Nigerian police detained at least 67 guests at a gay wedding at around 2 a.m. on Monday in southern Delta state’s Ekpan. State police spokesman Bright Edafe told reporters that homosexuality “will never be tolerated” in Nigeria.
Initially, 200 guests were arrested at the hotel in Ekpan where the wedding took place, but after investigations, 67 were detained.
“On my way going to the event, police attacked me and took me to the police station,” he said. “They said I have committed an offense while dressed like this but I don’t know if cross-dressing is against the constitution of the land,” one suspect said, according to ABC.
In Nigeria, the Same Sex Marriage Prohibition Act carries up to 14 years in jail for gay individuals, and so, unfortunately, arrests of gay people are all too common. Accomplices also face 10 years in prison. Monday’s arrest is one of the country’s largest targeted arrests against homosexuality.
“The amazing part of it was that we saw two suspects, and there is a video recording where they were performing their wedding ceremony. We are in Africa and we are in Nigeria. We cannot copy the Western world because we don’t have the same culture,” Bright Edafe said.

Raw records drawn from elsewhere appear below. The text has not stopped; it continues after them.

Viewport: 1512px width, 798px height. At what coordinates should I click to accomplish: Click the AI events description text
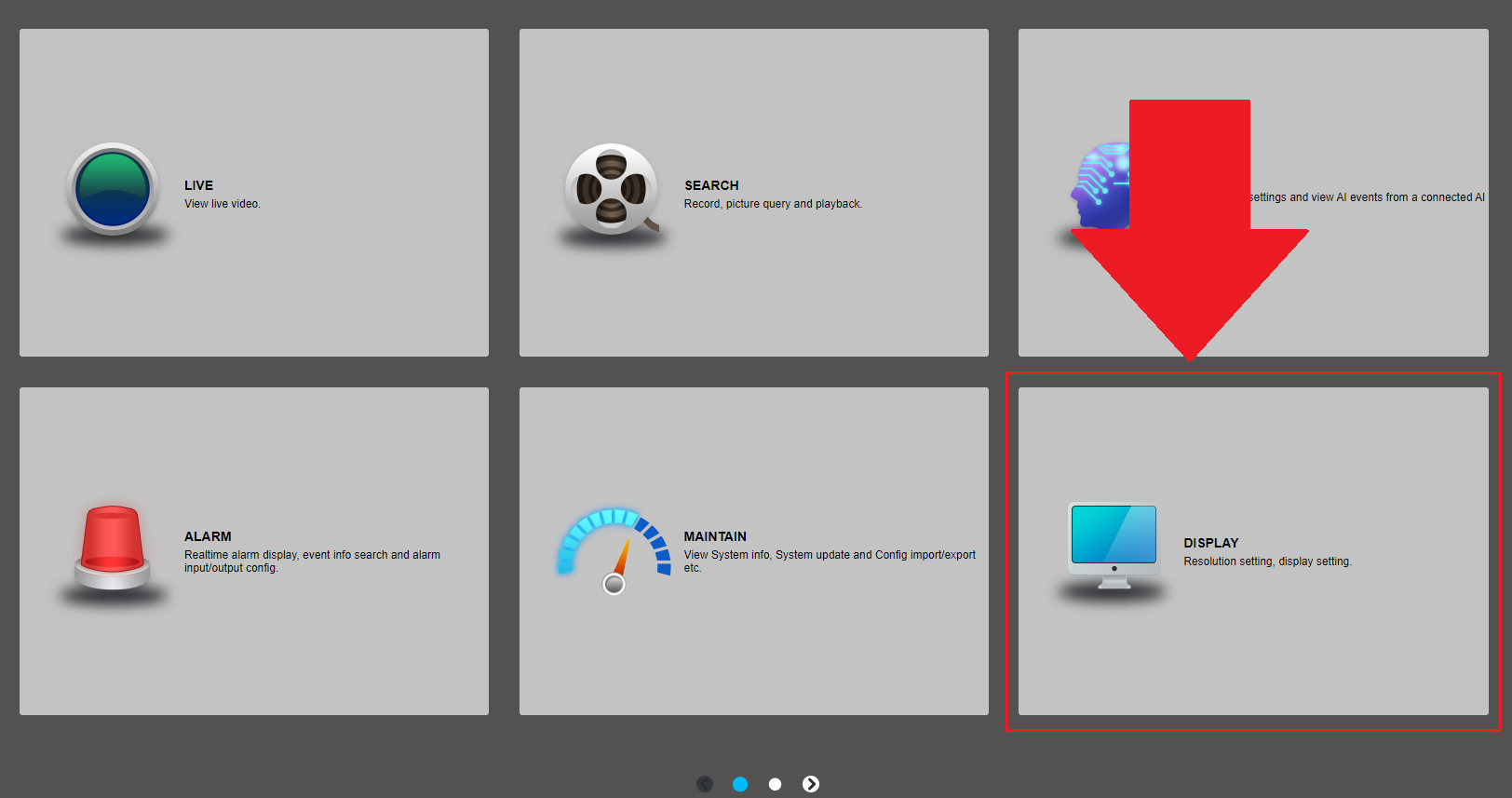pyautogui.click(x=1367, y=197)
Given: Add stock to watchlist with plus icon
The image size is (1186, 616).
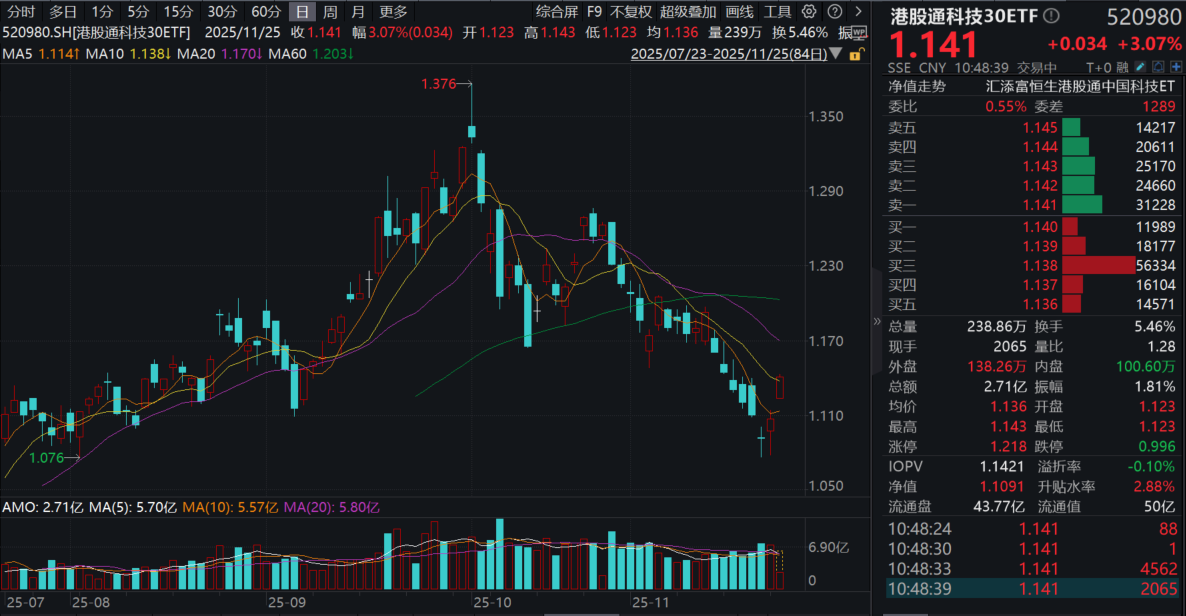Looking at the screenshot, I should coord(1175,64).
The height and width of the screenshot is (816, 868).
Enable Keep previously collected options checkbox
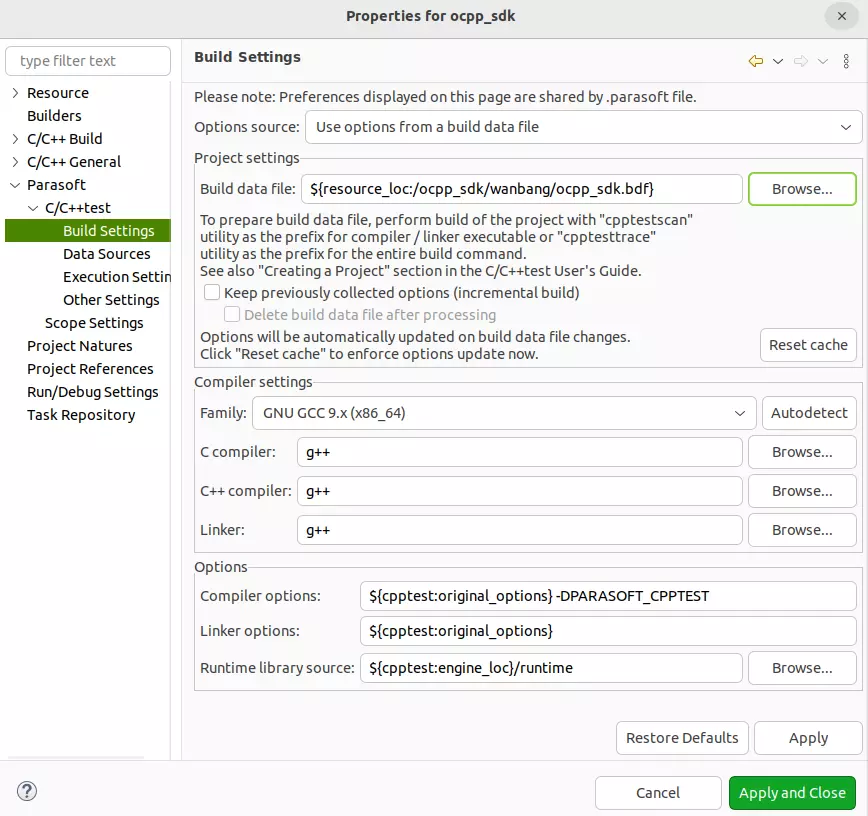click(212, 293)
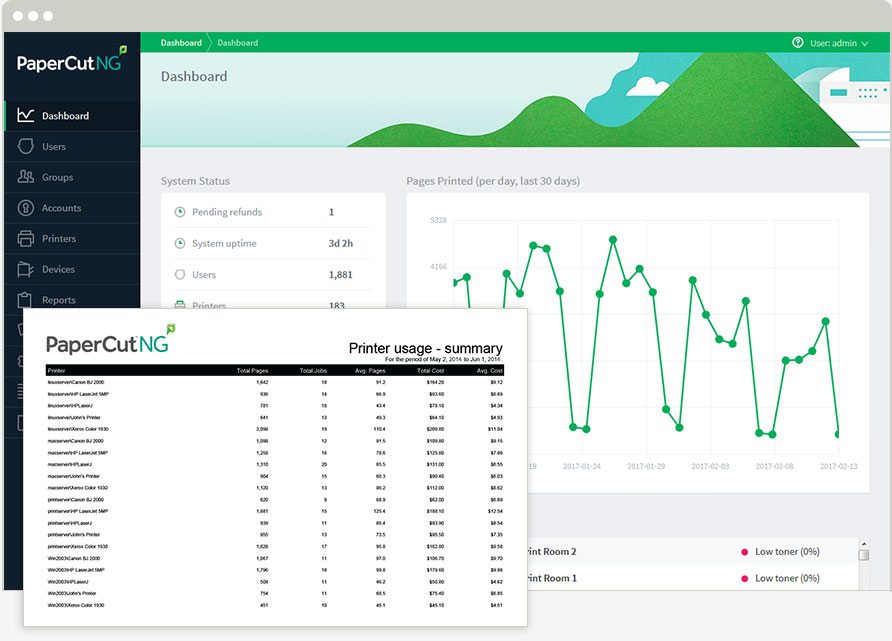This screenshot has height=641, width=892.
Task: Click the first Dashboard breadcrumb link
Action: coord(181,43)
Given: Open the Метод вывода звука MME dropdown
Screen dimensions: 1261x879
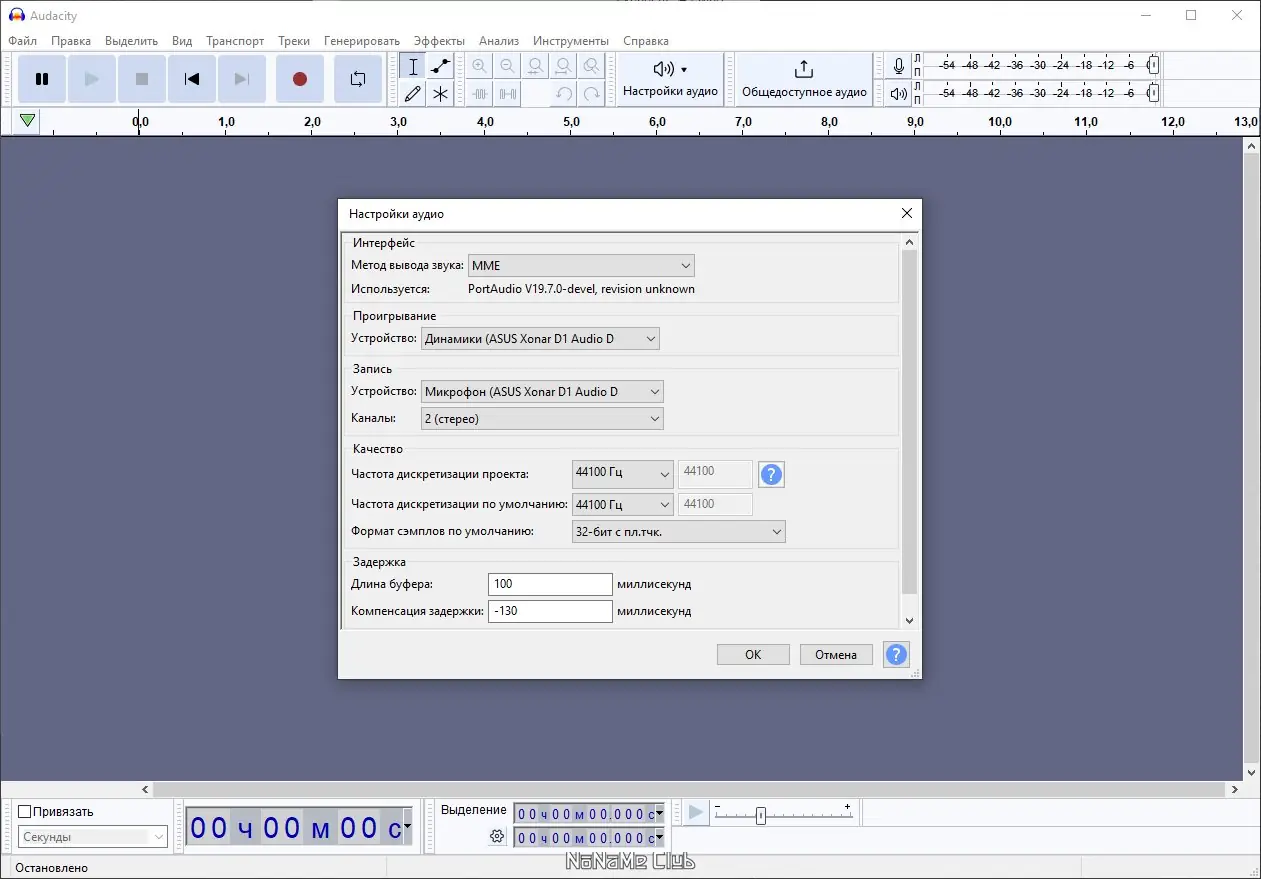Looking at the screenshot, I should [x=581, y=266].
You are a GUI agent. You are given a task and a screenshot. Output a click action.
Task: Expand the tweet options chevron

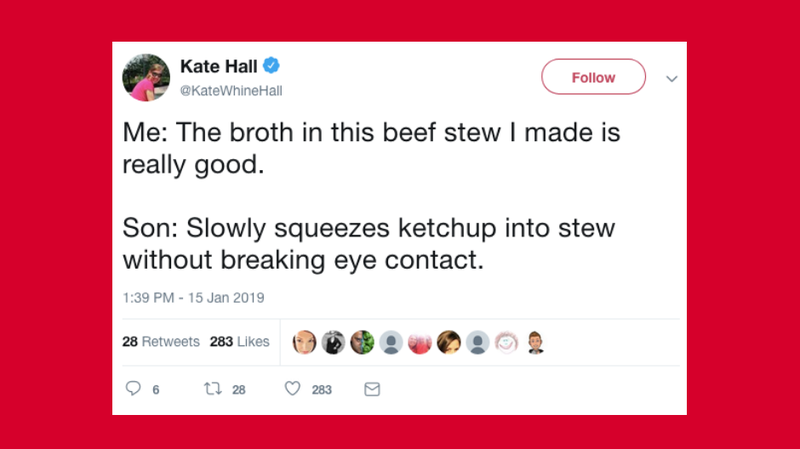pyautogui.click(x=672, y=78)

“This is not something that will be allowed in Nigeria,” he added, noting that the suspects will be charged in court at the end of the investigation.
Amnesty International’s Nigeria office condemned the arrests and called for “an immediate end to this witch-hunt.”
“In a society where corruption is rampant, this (same-sex) law banning same sex relationships is increasingly being used for harassment, extortion and blackmail of people,” Isa Sanusi, the organization’s director in Nigeria, told The Associated Press.
Nigeria is one of a growing list of African countries that have anti-LGBTQ laws that criminalize same-sex relationships. Uganda recently signed a new law that carries a death penalty for some “homosexual offenses.”